Read through the material below and find each line that has the word "agent"; copy it.

Segment Start: RECORDS PROVIDED

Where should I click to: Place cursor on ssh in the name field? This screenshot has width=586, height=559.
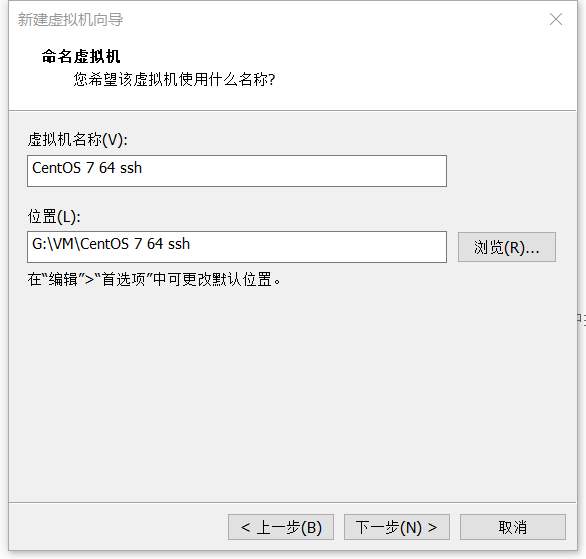click(x=130, y=168)
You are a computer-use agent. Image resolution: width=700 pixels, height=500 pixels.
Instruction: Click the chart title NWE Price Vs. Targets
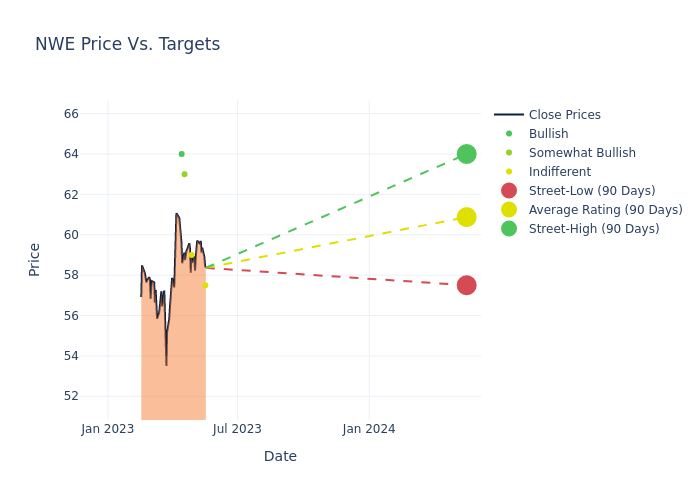point(127,45)
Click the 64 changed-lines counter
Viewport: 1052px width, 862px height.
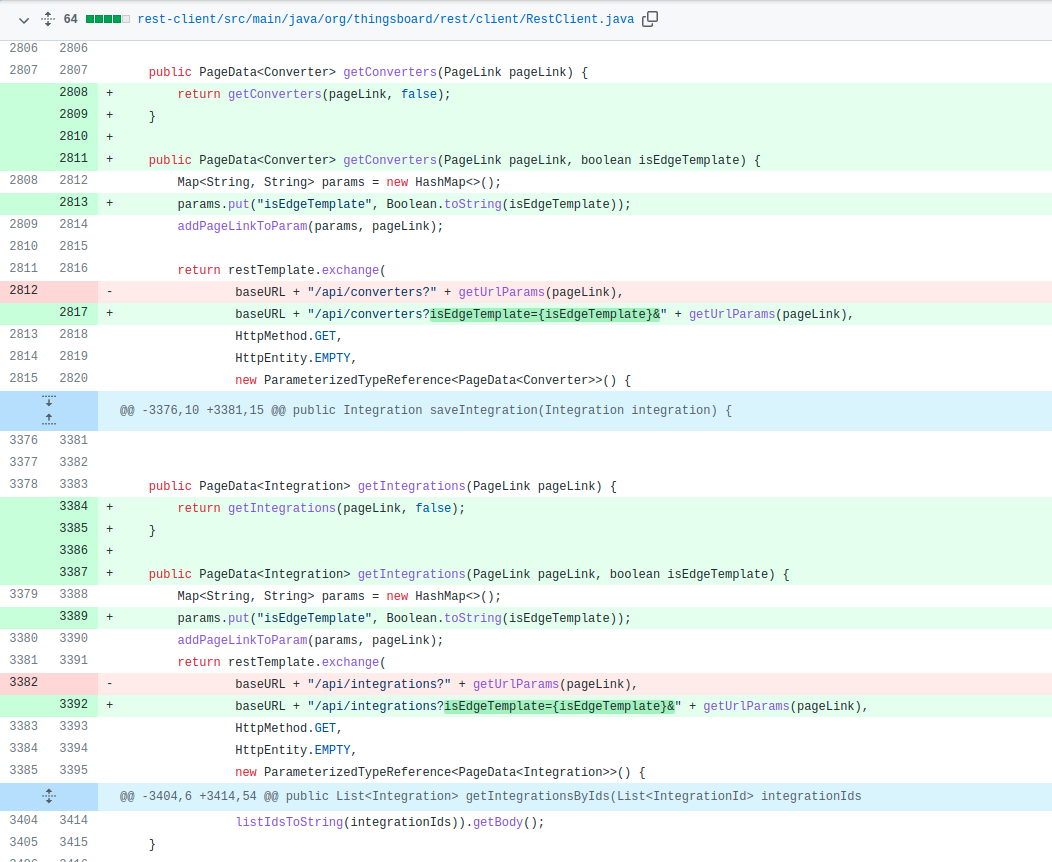click(x=69, y=18)
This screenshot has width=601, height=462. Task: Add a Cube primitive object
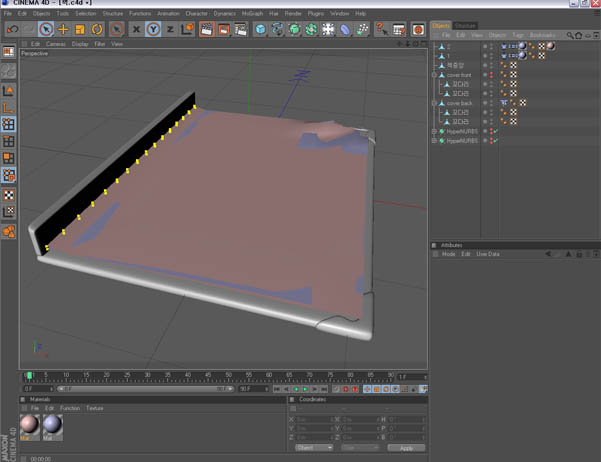coord(260,30)
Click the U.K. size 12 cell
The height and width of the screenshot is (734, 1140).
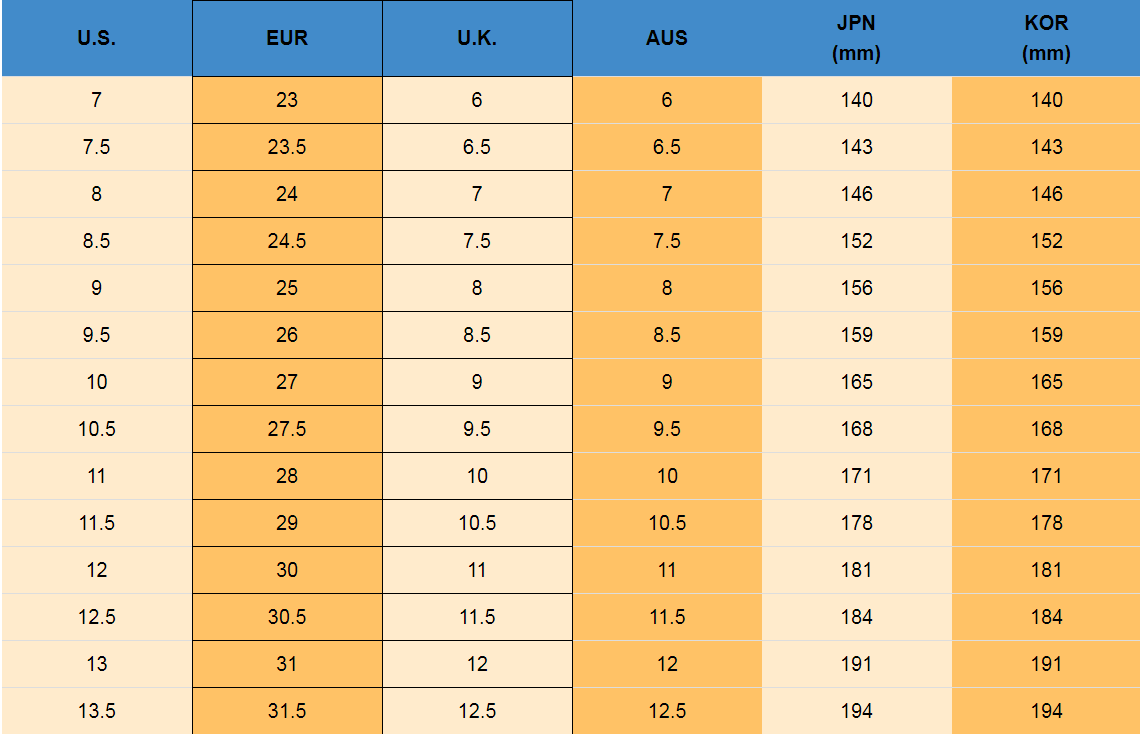[477, 664]
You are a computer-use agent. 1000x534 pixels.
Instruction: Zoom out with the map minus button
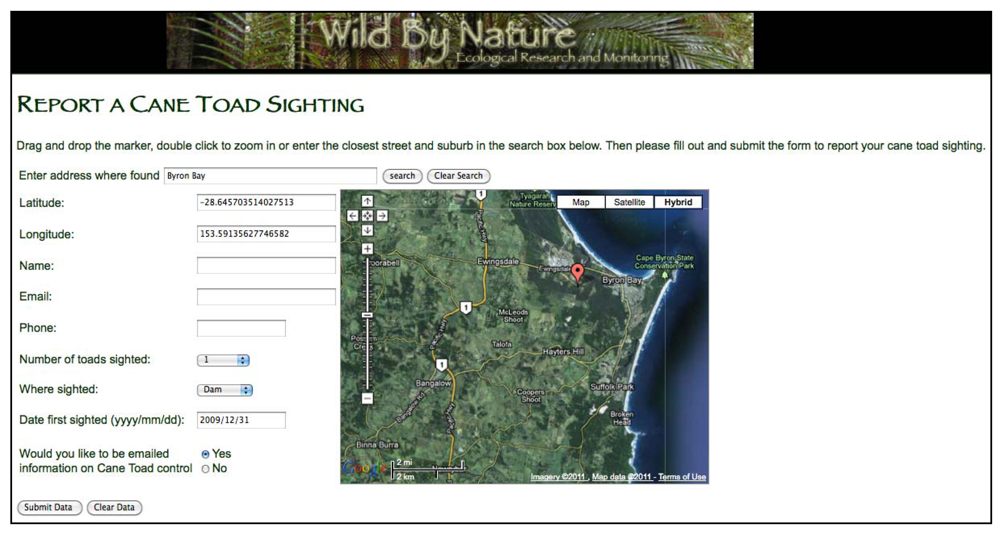click(367, 398)
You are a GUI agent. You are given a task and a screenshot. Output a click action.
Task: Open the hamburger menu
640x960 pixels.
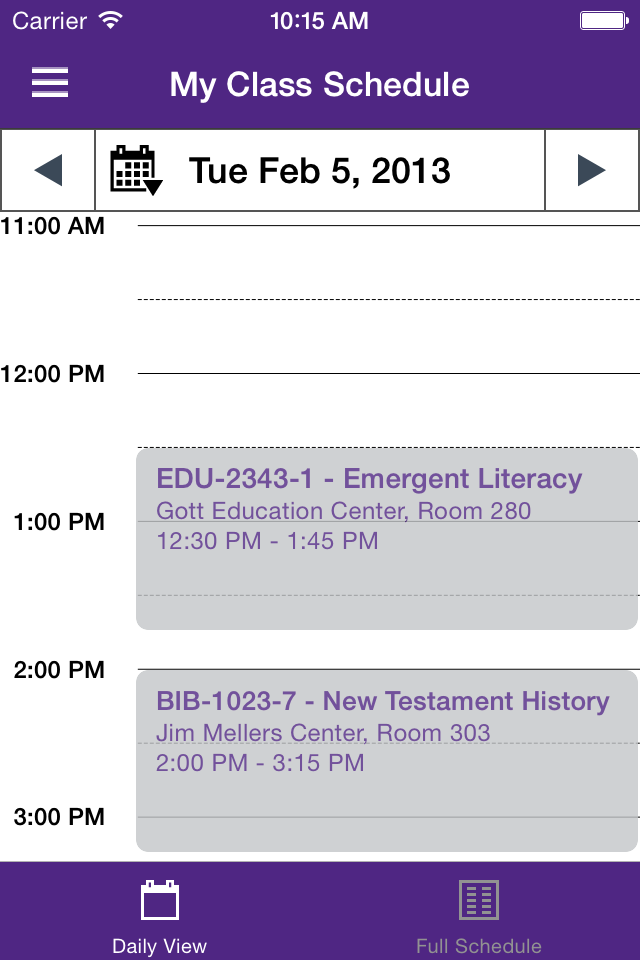50,84
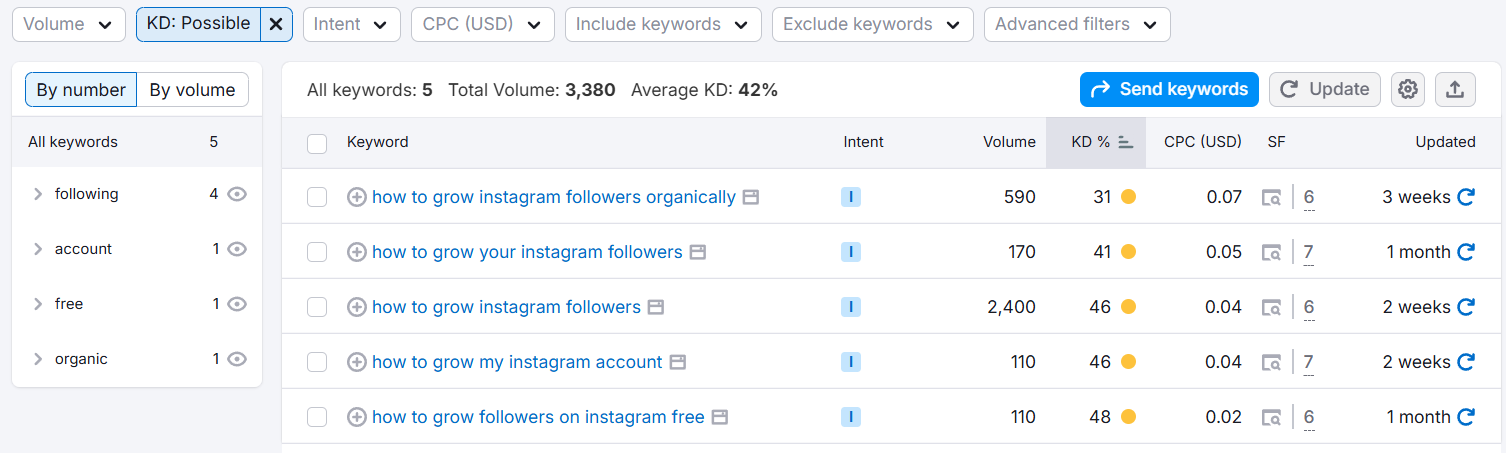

Segment End: RECORDS PROVIDED

WRITTEN ANSWER —
You are a computer-use agent. Image resolution: width=700 pixels, height=500 pixels.
You are a computer-use agent. 1000x534 pixels.
You are a GUI agent. You are given a task and a screenshot. Output a click action.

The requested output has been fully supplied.